Aber nein, diese Generation hat nicht ausreichend in Sicherheit investiert. Was für ein Frevel! Stattdessen hat sie sich in einer dekadenten Orgie aus Butterbrot und Filterkaffee gesuhlt, anstatt milliardenschwere Rüstungsprojekte zu finanzieren. Wie konnte es nur dazu kommen, dass Menschen nach einem Arbeitsleben von 40 oder mehr Jahren annehmen, sie hätten ein Recht auf ein wenig Ruhe? Zeit, die Renten einzufrieren! Schließlich ist der Euro, den Oma Erna im Supermarkt spart, ein Euro mehr für die nächste Hyperschallrakete.

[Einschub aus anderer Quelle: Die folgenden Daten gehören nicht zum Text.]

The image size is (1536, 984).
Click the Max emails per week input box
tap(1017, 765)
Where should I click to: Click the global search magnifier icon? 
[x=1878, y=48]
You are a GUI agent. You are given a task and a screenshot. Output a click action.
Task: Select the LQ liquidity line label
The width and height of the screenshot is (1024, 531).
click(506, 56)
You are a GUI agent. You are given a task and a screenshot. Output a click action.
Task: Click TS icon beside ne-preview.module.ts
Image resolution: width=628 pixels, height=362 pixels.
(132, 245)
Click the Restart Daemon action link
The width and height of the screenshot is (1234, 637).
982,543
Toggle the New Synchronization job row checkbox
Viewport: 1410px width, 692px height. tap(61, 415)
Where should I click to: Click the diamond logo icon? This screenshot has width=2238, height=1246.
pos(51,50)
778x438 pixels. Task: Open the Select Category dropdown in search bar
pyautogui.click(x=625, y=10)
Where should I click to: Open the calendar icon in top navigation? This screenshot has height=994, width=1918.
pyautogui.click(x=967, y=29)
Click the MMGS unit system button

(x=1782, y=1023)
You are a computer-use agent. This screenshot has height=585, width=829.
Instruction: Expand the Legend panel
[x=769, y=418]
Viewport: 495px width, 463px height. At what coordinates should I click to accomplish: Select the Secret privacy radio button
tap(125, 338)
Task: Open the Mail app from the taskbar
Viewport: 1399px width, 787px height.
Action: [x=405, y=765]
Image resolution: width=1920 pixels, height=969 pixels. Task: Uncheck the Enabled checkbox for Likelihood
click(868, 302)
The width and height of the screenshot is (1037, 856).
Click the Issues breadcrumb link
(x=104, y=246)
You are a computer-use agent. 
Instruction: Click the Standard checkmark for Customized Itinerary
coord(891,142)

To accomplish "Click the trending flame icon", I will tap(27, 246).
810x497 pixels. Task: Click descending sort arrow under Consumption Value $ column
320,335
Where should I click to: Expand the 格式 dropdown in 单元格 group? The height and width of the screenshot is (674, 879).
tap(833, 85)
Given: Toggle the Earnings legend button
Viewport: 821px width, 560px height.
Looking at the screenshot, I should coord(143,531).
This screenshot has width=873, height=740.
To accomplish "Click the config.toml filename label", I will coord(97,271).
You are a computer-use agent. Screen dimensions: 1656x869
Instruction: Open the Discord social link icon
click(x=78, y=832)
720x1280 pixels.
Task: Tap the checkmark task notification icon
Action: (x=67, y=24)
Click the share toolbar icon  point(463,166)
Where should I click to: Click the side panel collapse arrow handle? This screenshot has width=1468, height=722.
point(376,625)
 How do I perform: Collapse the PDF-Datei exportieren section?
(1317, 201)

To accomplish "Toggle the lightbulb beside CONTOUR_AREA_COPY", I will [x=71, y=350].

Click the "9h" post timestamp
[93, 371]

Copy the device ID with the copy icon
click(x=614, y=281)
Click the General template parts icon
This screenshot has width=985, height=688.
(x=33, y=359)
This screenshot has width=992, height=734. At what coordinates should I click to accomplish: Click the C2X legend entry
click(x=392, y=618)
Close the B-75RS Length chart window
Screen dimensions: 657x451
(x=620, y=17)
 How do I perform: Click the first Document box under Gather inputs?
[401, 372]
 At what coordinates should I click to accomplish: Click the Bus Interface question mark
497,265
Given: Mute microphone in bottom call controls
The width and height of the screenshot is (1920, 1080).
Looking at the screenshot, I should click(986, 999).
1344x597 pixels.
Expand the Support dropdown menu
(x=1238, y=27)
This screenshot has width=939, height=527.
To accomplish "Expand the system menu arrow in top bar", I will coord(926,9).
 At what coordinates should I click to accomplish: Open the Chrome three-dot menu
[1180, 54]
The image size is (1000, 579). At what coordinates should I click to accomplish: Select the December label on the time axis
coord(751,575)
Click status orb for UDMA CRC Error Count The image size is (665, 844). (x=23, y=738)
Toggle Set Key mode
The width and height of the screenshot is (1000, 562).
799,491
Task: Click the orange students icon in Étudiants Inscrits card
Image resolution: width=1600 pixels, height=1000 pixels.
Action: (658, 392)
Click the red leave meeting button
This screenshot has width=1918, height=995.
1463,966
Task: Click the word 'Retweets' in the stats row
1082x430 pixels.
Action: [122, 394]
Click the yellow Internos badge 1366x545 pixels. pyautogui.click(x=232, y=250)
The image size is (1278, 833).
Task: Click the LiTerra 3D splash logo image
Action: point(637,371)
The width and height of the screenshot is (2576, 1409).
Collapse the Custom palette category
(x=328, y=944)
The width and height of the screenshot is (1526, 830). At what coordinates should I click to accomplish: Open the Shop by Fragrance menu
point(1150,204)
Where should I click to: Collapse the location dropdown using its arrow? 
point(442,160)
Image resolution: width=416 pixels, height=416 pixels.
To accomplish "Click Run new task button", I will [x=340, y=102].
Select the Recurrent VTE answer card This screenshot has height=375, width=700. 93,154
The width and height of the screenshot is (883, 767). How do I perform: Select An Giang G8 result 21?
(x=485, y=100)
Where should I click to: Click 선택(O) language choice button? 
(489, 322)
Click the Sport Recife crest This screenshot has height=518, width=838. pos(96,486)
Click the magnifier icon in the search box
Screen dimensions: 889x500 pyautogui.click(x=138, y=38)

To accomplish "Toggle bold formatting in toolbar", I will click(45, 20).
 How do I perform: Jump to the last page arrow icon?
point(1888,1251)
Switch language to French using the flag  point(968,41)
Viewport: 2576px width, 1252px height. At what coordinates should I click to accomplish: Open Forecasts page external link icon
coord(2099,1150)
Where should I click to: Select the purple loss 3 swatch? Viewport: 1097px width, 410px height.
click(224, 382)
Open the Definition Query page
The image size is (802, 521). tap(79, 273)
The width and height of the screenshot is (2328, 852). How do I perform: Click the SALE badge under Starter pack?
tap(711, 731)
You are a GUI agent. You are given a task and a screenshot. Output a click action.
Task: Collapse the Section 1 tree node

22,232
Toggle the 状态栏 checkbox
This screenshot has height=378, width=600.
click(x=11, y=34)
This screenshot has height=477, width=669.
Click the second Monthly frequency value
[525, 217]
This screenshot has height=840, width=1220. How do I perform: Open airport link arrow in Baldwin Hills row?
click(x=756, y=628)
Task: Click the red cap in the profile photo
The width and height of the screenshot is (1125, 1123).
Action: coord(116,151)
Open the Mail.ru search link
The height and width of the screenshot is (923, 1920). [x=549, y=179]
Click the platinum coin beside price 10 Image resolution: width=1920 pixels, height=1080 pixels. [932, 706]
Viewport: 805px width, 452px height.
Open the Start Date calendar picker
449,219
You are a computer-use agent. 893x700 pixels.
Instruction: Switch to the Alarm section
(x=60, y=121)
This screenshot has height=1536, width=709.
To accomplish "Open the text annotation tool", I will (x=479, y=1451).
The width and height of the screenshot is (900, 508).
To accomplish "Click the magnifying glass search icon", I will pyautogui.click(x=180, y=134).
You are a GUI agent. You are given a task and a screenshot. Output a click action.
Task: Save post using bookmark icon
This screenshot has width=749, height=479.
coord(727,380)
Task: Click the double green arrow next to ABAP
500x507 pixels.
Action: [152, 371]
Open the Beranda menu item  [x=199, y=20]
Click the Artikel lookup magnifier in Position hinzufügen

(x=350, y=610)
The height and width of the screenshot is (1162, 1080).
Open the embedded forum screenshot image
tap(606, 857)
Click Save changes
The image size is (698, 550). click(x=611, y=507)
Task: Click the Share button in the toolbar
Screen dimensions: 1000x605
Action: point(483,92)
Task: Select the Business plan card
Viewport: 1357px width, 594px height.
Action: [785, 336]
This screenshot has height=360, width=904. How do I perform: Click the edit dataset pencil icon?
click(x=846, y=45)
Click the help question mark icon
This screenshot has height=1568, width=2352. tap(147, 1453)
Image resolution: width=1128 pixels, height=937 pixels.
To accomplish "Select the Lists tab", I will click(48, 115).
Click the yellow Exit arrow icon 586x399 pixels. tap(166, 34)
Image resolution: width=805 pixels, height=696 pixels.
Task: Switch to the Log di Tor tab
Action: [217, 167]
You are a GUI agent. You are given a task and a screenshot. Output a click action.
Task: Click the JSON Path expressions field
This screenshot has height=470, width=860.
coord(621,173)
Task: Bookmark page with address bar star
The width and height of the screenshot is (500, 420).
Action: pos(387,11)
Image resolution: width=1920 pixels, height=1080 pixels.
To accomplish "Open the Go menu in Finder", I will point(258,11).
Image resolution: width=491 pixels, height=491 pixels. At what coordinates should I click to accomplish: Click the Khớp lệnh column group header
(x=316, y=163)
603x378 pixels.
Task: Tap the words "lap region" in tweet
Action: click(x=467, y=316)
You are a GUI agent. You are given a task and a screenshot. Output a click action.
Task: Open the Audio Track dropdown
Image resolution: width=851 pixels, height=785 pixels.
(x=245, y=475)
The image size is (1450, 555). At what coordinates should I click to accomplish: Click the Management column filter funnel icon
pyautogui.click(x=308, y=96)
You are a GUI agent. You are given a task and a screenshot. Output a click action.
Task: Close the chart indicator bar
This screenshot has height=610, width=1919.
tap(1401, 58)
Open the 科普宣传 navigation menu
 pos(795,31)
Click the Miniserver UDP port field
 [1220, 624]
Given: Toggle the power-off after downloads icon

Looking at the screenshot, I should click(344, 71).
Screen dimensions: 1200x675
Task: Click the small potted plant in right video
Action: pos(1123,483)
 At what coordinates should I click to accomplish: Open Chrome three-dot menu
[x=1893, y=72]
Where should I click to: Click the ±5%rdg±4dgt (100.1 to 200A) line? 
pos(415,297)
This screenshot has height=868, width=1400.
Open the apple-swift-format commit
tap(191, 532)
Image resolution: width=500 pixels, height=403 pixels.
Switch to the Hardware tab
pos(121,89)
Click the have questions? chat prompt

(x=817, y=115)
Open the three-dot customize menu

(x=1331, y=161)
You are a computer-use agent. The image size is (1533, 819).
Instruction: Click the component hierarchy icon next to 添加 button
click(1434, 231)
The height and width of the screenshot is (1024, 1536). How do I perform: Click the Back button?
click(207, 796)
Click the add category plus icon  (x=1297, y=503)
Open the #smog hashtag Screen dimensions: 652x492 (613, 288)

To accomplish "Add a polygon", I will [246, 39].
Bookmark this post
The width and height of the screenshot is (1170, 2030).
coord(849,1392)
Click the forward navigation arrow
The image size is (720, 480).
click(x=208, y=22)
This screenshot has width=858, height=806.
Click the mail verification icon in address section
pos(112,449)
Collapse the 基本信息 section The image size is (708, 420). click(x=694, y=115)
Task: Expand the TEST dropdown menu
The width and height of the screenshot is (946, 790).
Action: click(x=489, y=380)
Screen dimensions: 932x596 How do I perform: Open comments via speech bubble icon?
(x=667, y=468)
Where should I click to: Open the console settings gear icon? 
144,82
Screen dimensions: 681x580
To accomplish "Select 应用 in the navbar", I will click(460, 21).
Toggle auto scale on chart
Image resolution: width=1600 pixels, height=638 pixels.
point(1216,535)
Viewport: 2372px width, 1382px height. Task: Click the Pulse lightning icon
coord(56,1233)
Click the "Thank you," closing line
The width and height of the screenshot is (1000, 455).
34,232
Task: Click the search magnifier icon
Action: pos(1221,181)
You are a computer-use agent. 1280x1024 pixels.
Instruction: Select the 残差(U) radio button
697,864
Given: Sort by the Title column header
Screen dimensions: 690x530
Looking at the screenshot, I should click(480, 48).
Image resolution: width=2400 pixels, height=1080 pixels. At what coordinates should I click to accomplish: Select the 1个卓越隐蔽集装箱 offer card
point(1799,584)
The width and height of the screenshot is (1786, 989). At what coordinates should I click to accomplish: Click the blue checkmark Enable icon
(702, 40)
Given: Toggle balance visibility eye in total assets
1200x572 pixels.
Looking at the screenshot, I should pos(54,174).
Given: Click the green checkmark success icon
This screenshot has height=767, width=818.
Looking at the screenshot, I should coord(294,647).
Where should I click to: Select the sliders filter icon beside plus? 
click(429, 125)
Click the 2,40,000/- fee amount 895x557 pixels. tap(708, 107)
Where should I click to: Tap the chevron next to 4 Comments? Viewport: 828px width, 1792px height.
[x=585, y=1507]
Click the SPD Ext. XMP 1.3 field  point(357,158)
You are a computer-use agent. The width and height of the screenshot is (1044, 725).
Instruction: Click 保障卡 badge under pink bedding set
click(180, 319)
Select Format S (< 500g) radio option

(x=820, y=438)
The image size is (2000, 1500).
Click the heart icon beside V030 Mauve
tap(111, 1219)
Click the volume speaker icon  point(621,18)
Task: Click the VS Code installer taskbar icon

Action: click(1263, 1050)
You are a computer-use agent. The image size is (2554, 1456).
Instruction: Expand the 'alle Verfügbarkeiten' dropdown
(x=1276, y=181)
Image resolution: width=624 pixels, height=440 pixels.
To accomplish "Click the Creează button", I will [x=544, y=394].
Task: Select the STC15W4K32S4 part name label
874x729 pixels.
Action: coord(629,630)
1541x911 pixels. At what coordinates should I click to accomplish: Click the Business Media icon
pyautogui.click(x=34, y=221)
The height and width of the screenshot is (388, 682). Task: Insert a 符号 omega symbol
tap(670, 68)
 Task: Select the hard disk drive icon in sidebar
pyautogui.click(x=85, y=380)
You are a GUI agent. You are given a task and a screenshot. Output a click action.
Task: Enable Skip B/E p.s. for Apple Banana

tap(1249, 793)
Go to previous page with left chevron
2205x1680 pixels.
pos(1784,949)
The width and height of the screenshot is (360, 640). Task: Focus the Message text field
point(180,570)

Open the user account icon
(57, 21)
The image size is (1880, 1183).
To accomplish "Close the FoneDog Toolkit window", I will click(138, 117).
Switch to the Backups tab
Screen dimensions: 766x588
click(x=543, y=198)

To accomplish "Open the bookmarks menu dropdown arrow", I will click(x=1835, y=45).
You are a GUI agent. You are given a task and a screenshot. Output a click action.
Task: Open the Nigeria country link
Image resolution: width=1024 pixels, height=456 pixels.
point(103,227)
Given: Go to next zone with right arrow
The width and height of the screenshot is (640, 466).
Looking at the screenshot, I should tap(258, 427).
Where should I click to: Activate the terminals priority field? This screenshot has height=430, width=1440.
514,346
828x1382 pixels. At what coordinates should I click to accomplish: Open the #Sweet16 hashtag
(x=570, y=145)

Altersarmut? Luxusproblem im Schatten des Leopard-Panzers

Herr Schularick mag die Existenz von Altersarmut schlichtweg übersehen haben – was bei einem komfortablen Schreibtischjob und einem garantiert inflationssicheren Einkommen verständlich ist. Die Realität, dass fast jede fünfte Rentnerin und jeder fünfte Rentner in Deutschland von Altersarmut bedroht ist, scheint für ihn irrelevant. Wahrscheinlich gehören auch sie zu den Schmarotzern, die den Staat ausbluten lassen, während sie sich mit ihrer bescheidenen Rente Luxusgüter wie Brot und Heizung leisten.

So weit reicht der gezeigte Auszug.